--- BEGIN Stored data ---

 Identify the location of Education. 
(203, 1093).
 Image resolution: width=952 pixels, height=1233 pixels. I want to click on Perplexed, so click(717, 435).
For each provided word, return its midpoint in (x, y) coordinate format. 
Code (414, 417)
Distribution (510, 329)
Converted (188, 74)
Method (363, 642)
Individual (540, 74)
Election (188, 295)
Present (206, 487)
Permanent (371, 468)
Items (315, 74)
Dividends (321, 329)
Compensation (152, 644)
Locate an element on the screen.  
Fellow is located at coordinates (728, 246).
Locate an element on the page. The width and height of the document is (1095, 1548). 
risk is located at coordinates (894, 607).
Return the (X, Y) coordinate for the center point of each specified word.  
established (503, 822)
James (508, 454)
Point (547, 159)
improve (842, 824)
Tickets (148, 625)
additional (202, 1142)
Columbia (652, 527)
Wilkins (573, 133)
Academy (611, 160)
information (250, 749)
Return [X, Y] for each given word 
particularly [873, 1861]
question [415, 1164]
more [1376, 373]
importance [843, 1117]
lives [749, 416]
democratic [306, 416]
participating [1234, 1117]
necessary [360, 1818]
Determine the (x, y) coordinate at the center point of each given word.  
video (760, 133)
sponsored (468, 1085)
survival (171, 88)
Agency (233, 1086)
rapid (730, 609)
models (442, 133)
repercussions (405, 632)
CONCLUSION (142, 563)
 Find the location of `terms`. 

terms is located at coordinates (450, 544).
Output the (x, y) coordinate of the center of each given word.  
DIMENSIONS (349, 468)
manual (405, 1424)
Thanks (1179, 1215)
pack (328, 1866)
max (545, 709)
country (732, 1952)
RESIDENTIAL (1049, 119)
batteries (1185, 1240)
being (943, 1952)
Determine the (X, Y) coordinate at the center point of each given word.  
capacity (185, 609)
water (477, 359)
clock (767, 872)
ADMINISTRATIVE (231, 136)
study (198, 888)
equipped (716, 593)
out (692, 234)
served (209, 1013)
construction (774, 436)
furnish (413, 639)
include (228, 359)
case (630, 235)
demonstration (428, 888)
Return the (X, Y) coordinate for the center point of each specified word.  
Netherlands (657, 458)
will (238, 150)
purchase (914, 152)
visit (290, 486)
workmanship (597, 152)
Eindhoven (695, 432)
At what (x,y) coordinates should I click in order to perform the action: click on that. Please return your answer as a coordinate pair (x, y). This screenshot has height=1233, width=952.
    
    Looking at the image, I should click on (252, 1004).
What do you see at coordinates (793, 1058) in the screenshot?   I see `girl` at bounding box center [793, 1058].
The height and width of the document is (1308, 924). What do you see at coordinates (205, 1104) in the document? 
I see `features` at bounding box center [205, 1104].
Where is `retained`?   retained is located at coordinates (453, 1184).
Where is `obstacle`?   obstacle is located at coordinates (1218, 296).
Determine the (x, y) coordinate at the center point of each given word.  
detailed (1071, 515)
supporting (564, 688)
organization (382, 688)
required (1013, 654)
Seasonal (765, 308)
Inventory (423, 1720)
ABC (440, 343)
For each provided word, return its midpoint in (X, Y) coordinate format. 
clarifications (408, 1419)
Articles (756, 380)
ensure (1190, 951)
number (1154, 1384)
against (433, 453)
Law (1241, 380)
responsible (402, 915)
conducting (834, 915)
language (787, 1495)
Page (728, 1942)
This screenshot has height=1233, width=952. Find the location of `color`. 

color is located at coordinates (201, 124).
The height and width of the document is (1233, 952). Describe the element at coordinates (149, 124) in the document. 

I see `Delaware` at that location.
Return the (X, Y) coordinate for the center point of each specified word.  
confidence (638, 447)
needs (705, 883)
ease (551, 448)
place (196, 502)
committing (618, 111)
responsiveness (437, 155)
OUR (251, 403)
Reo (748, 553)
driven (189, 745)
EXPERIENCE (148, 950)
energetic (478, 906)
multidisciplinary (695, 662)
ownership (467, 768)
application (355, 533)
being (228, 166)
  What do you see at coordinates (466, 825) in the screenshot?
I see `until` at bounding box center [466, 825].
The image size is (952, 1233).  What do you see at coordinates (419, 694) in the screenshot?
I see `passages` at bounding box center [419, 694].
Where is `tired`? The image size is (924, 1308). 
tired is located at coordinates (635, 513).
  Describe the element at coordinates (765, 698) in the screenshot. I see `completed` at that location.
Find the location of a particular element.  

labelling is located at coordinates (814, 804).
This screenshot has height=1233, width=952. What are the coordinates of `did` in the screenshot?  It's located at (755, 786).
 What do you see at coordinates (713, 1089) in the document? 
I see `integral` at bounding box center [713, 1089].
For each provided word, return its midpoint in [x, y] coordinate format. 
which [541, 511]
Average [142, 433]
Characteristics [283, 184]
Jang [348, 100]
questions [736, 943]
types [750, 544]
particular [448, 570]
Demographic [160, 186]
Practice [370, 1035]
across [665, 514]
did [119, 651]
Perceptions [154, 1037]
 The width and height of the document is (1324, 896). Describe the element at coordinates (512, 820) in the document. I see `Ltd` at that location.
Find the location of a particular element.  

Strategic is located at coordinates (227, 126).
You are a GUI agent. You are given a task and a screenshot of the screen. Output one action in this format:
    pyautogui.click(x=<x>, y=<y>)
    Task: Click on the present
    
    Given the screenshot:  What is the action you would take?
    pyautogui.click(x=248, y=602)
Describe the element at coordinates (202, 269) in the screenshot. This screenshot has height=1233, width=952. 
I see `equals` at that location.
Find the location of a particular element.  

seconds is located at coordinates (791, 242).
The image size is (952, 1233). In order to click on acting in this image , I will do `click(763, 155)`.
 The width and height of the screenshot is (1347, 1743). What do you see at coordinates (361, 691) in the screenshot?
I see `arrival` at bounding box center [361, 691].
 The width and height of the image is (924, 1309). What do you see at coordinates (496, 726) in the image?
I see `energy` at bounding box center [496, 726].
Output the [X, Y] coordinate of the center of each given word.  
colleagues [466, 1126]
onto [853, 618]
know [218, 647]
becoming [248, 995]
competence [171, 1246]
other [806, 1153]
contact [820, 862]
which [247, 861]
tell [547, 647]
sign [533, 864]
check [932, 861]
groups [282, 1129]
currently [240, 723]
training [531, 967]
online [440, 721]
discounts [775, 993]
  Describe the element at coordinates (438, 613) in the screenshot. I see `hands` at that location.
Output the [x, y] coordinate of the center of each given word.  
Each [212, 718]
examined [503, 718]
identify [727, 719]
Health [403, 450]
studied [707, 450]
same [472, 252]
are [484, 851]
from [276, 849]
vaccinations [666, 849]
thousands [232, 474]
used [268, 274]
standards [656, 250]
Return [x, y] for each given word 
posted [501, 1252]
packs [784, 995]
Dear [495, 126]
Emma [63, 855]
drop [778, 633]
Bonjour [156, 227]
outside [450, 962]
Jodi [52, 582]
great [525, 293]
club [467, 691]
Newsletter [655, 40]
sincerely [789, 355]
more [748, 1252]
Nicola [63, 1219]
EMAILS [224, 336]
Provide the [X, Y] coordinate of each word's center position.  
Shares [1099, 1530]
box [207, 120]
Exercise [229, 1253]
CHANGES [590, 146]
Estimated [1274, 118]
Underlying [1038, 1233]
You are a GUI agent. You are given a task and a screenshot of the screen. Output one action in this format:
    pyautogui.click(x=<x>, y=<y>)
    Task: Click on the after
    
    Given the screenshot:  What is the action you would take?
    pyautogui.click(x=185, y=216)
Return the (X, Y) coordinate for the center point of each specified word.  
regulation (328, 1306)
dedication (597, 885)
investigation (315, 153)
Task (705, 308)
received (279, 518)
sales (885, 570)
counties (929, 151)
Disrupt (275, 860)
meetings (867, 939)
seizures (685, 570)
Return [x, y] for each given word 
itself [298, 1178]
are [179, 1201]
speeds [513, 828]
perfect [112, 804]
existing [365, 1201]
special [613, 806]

--- END Stored data ---

§ **What needs to be done**: Output the lines above as a Markdown table with two columns, Row and Line, giving each row a number and skipping any blank lines.

§ **Result**:
| Row | Line |
|---|---|
| 1 |  Identify the location of Education.  |
| 2 | (203, 1093). |
| 3 |  Image resolution: width=952 pixels, height=1233 pixels. I want to click on Perplexed, so click(717, 435). |
| 4 | For each provided word, return its midpoint in (x, y) coordinate format.  |
| 5 | Code (414, 417) |
| 6 | Distribution (510, 329) |
| 7 | Converted (188, 74) |
| 8 | Method (363, 642) |
| 9 | Individual (540, 74) |
| 10 | Election (188, 295) |
| 11 | Present (206, 487) |
| 12 | Permanent (371, 468) |
| 13 | Items (315, 74) |
| 14 | Dividends (321, 329) |
| 15 | Compensation (152, 644) |
| 16 | Locate an element on the screen.   |
| 17 | Fellow is located at coordinates (728, 246). |
| 18 | Locate an element on the page. The width and height of the document is (1095, 1548).  |
| 19 | risk is located at coordinates (894, 607). |
| 20 | Return the (X, Y) coordinate for the center point of each specified word.   |
| 21 | established (503, 822) |
| 22 | James (508, 454) |
| 23 | Point (547, 159) |
| 24 | improve (842, 824) |
| 25 | Tickets (148, 625) |
| 26 | additional (202, 1142) |
| 27 | Columbia (652, 527) |
| 28 | Wilkins (573, 133) |
| 29 | Academy (611, 160) |
| 30 | information (250, 749) |
| 31 | Return [X, Y] for each given word  |
| 32 | particularly [873, 1861] |
| 33 | question [415, 1164] |
| 34 | more [1376, 373] |
| 35 | importance [843, 1117] |
| 36 | lives [749, 416] |
| 37 | democratic [306, 416] |
| 38 | participating [1234, 1117] |
| 39 | necessary [360, 1818] |
| 40 | Determine the (x, y) coordinate at the center point of each given word.   |
| 41 | video (760, 133) |
| 42 | sponsored (468, 1085) |
| 43 | survival (171, 88) |
| 44 | Agency (233, 1086) |
| 45 | rapid (730, 609) |
| 46 | models (442, 133) |
| 47 | repercussions (405, 632) |
| 48 | CONCLUSION (142, 563) |
| 49 |  Find the location of `terms`.  |
| 50 | terms is located at coordinates (450, 544). |
| 51 | Output the (x, y) coordinate of the center of each given word.   |
| 52 | DIMENSIONS (349, 468) |
| 53 | manual (405, 1424) |
| 54 | Thanks (1179, 1215) |
| 55 | pack (328, 1866) |
| 56 | max (545, 709) |
| 57 | country (732, 1952) |
| 58 | RESIDENTIAL (1049, 119) |
| 59 | batteries (1185, 1240) |
| 60 | being (943, 1952) |
| 61 | Determine the (X, Y) coordinate at the center point of each given word.   |
| 62 | capacity (185, 609) |
| 63 | water (477, 359) |
| 64 | clock (767, 872) |
| 65 | ADMINISTRATIVE (231, 136) |
| 66 | study (198, 888) |
| 67 | equipped (716, 593) |
| 68 | out (692, 234) |
| 69 | served (209, 1013) |
| 70 | construction (774, 436) |
| 71 | furnish (413, 639) |
| 72 | include (228, 359) |
| 73 | case (630, 235) |
| 74 | demonstration (428, 888) |
| 75 | Return the (X, Y) coordinate for the center point of each specified word.   |
| 76 | Netherlands (657, 458) |
| 77 | will (238, 150) |
| 78 | purchase (914, 152) |
| 79 | visit (290, 486) |
| 80 | workmanship (597, 152) |
| 81 | Eindhoven (695, 432) |
| 82 | At what (x,y) coordinates should I click in order to perform the action: click on that. Please return your answer as a coordinate pair (x, y). This screenshot has height=1233, width=952. |
| 83 |     Looking at the image, I should click on (252, 1004). |
| 84 | What do you see at coordinates (793, 1058) in the screenshot?   I see `girl` at bounding box center [793, 1058]. |
| 85 | The height and width of the document is (1308, 924). What do you see at coordinates (205, 1104) in the document?  |
| 86 | I see `features` at bounding box center [205, 1104]. |
| 87 | Where is `retained`?   retained is located at coordinates (453, 1184). |
| 88 | Where is `obstacle`?   obstacle is located at coordinates (1218, 296). |
| 89 | Determine the (x, y) coordinate at the center point of each given word.   |
| 90 | detailed (1071, 515) |
| 91 | supporting (564, 688) |
| 92 | organization (382, 688) |
| 93 | required (1013, 654) |
| 94 | Seasonal (765, 308) |
| 95 | Inventory (423, 1720) |
| 96 | ABC (440, 343) |
| 97 | For each provided word, return its midpoint in (X, Y) coordinate format.  |
| 98 | clarifications (408, 1419) |
| 99 | Articles (756, 380) |
| 100 | ensure (1190, 951) |
| 101 | number (1154, 1384) |
| 102 | against (433, 453) |
| 103 | Law (1241, 380) |
| 104 | responsible (402, 915) |
| 105 | conducting (834, 915) |
| 106 | language (787, 1495) |
| 107 | Page (728, 1942) |
| 108 | This screenshot has height=1233, width=952. Find the location of `color`.  |
| 109 | color is located at coordinates (201, 124). |
| 110 | The height and width of the document is (1233, 952). Describe the element at coordinates (149, 124) in the document.  |
| 111 | I see `Delaware` at that location. |
| 112 | Return the (X, Y) coordinate for the center point of each specified word.   |
| 113 | confidence (638, 447) |
| 114 | needs (705, 883) |
| 115 | ease (551, 448) |
| 116 | place (196, 502) |
| 117 | committing (618, 111) |
| 118 | responsiveness (437, 155) |
| 119 | OUR (251, 403) |
| 120 | Reo (748, 553) |
| 121 | driven (189, 745) |
| 122 | EXPERIENCE (148, 950) |
| 123 | energetic (478, 906) |
| 124 | multidisciplinary (695, 662) |
| 125 | ownership (467, 768) |
| 126 | application (355, 533) |
| 127 | being (228, 166) |
| 128 |   What do you see at coordinates (466, 825) in the screenshot? |
| 129 | I see `until` at bounding box center [466, 825]. |
| 130 | The image size is (952, 1233).  What do you see at coordinates (419, 694) in the screenshot? |
| 131 | I see `passages` at bounding box center [419, 694]. |
| 132 | Where is `tired`? The image size is (924, 1308).  |
| 133 | tired is located at coordinates (635, 513). |
| 134 |   Describe the element at coordinates (765, 698) in the screenshot. I see `completed` at that location. |
| 135 | Find the location of a particular element.   |
| 136 | labelling is located at coordinates (814, 804). |
| 137 | This screenshot has height=1233, width=952. What are the coordinates of `did` in the screenshot?  It's located at (755, 786). |
| 138 |  What do you see at coordinates (713, 1089) in the document?  |
| 139 | I see `integral` at bounding box center [713, 1089]. |
| 140 | For each provided word, return its midpoint in [x, y] coordinate format.  |
| 141 | which [541, 511] |
| 142 | Average [142, 433] |
| 143 | Characteristics [283, 184] |
| 144 | Jang [348, 100] |
| 145 | questions [736, 943] |
| 146 | types [750, 544] |
| 147 | particular [448, 570] |
| 148 | Demographic [160, 186] |
| 149 | Practice [370, 1035] |
| 150 | across [665, 514] |
| 151 | did [119, 651] |
| 152 | Perceptions [154, 1037] |
| 153 |  The width and height of the document is (1324, 896). Describe the element at coordinates (512, 820) in the document. I see `Ltd` at that location. |
| 154 | Find the location of a particular element.   |
| 155 | Strategic is located at coordinates (227, 126). |
| 156 | You are a GUI agent. You are given a task and a screenshot of the screen. Output one action in this format: |
| 157 |     pyautogui.click(x=<x>, y=<y>) |
| 158 |     Task: Click on the present |
| 159 |     Given the screenshot:  What is the action you would take? |
| 160 |     pyautogui.click(x=248, y=602) |
| 161 | Describe the element at coordinates (202, 269) in the screenshot. This screenshot has height=1233, width=952.  |
| 162 | I see `equals` at that location. |
| 163 | Find the location of a particular element.   |
| 164 | seconds is located at coordinates (791, 242). |
| 165 | The image size is (952, 1233). In order to click on acting in this image , I will do `click(763, 155)`. |
| 166 |  The width and height of the screenshot is (1347, 1743). What do you see at coordinates (361, 691) in the screenshot? |
| 167 | I see `arrival` at bounding box center [361, 691]. |
| 168 |  The width and height of the image is (924, 1309). What do you see at coordinates (496, 726) in the image? |
| 169 | I see `energy` at bounding box center [496, 726]. |
| 170 | Output the [X, Y] coordinate of the center of each given word.   |
| 171 | colleagues [466, 1126] |
| 172 | onto [853, 618] |
| 173 | know [218, 647] |
| 174 | becoming [248, 995] |
| 175 | competence [171, 1246] |
| 176 | other [806, 1153] |
| 177 | contact [820, 862] |
| 178 | which [247, 861] |
| 179 | tell [547, 647] |
| 180 | sign [533, 864] |
| 181 | check [932, 861] |
| 182 | groups [282, 1129] |
| 183 | currently [240, 723] |
| 184 | training [531, 967] |
| 185 | online [440, 721] |
| 186 | discounts [775, 993] |
| 187 |   Describe the element at coordinates (438, 613) in the screenshot. I see `hands` at that location. |
| 188 | Output the [x, y] coordinate of the center of each given word.   |
| 189 | Each [212, 718] |
| 190 | examined [503, 718] |
| 191 | identify [727, 719] |
| 192 | Health [403, 450] |
| 193 | studied [707, 450] |
| 194 | same [472, 252] |
| 195 | are [484, 851] |
| 196 | from [276, 849] |
| 197 | vaccinations [666, 849] |
| 198 | thousands [232, 474] |
| 199 | used [268, 274] |
| 200 | standards [656, 250] |
| 201 | Return [x, y] for each given word  |
| 202 | posted [501, 1252] |
| 203 | packs [784, 995] |
| 204 | Dear [495, 126] |
| 205 | Emma [63, 855] |
| 206 | drop [778, 633] |
| 207 | Bonjour [156, 227] |
| 208 | outside [450, 962] |
| 209 | Jodi [52, 582] |
| 210 | great [525, 293] |
| 211 | club [467, 691] |
| 212 | Newsletter [655, 40] |
| 213 | sincerely [789, 355] |
| 214 | more [748, 1252] |
| 215 | Nicola [63, 1219] |
| 216 | EMAILS [224, 336] |
| 217 | Provide the [X, Y] coordinate of each word's center position.   |
| 218 | Shares [1099, 1530] |
| 219 | box [207, 120] |
| 220 | Exercise [229, 1253] |
| 221 | CHANGES [590, 146] |
| 222 | Estimated [1274, 118] |
| 223 | Underlying [1038, 1233] |
| 224 | You are a GUI agent. You are given a task and a screenshot of the screen. Output one action in this format: |
| 225 |     pyautogui.click(x=<x>, y=<y>) |
| 226 |     Task: Click on the after |
| 227 |     Given the screenshot:  What is the action you would take? |
| 228 |     pyautogui.click(x=185, y=216) |
| 229 | Return the (X, Y) coordinate for the center point of each specified word.   |
| 230 | regulation (328, 1306) |
| 231 | dedication (597, 885) |
| 232 | investigation (315, 153) |
| 233 | Task (705, 308) |
| 234 | received (279, 518) |
| 235 | sales (885, 570) |
| 236 | counties (929, 151) |
| 237 | Disrupt (275, 860) |
| 238 | meetings (867, 939) |
| 239 | seizures (685, 570) |
| 240 | Return [x, y] for each given word  |
| 241 | itself [298, 1178] |
| 242 | are [179, 1201] |
| 243 | speeds [513, 828] |
| 244 | perfect [112, 804] |
| 245 | existing [365, 1201] |
| 246 | special [613, 806] |